Theatre in Guildford, England

The Electric Theatre is a theatre located in Guildford, Surrey, England, which has gained a widespread reputation for promotion of the musical arts at all levels, from community workshops to concerts by internationally well-known artists.

The theatre is housed in a former electricity works, which used to provide power to Guildford town centre. The works lay dormant from 1968 until the building's potential as a theatre was recognised; 1997 saw the opening of The Electric Theatre in the converted premises.

The guitarist Eric Roche recorded a live DVD at the Electric Theatre in May 2003.
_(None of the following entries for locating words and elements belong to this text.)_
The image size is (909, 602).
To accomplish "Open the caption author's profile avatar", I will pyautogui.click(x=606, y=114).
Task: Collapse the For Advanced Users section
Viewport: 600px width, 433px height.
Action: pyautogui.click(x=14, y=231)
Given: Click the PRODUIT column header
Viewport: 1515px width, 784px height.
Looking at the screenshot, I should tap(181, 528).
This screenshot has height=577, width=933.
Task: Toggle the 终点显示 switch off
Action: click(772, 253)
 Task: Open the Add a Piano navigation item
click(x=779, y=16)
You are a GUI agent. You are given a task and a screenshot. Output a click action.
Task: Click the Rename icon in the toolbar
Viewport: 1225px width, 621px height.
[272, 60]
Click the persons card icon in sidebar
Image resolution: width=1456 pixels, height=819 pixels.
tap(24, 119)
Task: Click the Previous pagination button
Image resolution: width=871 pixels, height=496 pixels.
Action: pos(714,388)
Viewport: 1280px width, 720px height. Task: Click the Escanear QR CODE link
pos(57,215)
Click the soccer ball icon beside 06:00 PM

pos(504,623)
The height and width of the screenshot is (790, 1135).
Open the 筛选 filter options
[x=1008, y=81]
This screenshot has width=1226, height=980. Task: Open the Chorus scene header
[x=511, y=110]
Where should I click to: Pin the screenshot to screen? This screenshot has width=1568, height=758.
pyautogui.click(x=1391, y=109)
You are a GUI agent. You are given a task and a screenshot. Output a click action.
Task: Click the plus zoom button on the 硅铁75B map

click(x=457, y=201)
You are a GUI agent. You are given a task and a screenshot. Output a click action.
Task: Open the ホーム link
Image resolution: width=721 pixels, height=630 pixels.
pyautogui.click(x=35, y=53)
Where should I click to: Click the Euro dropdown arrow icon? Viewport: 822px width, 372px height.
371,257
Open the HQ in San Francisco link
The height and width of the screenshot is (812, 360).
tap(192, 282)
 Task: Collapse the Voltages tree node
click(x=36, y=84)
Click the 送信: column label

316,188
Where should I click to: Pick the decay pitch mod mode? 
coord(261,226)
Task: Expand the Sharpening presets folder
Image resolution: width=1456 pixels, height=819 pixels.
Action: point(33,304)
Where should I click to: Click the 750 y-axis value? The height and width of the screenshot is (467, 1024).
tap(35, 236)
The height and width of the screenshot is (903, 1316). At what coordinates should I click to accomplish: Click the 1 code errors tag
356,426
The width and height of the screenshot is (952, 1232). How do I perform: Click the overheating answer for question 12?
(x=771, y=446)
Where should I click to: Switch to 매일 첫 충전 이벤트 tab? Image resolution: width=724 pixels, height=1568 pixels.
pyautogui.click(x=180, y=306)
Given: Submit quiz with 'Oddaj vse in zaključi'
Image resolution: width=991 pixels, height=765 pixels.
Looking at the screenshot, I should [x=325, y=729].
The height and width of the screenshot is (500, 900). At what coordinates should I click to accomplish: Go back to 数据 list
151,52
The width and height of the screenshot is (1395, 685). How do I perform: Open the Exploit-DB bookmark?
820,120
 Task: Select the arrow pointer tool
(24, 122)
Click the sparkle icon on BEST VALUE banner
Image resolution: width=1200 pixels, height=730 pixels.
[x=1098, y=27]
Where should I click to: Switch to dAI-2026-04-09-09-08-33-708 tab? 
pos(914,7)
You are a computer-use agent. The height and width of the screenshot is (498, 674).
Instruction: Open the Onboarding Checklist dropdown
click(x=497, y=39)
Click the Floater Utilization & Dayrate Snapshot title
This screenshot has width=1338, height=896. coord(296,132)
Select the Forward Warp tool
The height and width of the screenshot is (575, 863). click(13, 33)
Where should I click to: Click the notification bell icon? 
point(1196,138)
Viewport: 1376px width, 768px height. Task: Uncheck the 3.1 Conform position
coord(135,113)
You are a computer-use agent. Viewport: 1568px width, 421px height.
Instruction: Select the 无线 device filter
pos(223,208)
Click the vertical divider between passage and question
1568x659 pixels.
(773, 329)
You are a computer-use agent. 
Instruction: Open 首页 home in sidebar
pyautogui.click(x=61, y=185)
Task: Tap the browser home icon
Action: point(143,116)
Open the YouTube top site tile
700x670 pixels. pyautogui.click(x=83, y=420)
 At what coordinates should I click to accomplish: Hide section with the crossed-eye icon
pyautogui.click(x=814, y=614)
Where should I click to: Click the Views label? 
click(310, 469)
In 2008, a Family Festival in conjunction with the Prince of Wales' "Prince's Foundation for Children and the Arts" took place. Prior to the ACM takeover, the annual Film Festivals showed a variety of classic, arthouse, and world cinema. Following the takeover, the film festival initially showed more mainstream films before ceasing to run.

In 2017, the Guildford-based Academy of Contemporary Music signed a 20-year lease with Guildford Borough Council to operate The Electric Theatre. The Electric Theatre had become a major regional attraction, hosting a youth theatre and hosting events including the annual Guildford Book Festival and the International Music Festival.

The Electric Theatre has hosted numerous concerts by Folk and acoustic musical acts. These concerts continue under the "Electric Voices" brand and include acts such as Dick Gaughan, the Copper Family, Ashley Hutchings, Bill Caddick, and Coope Boyes and Simpson.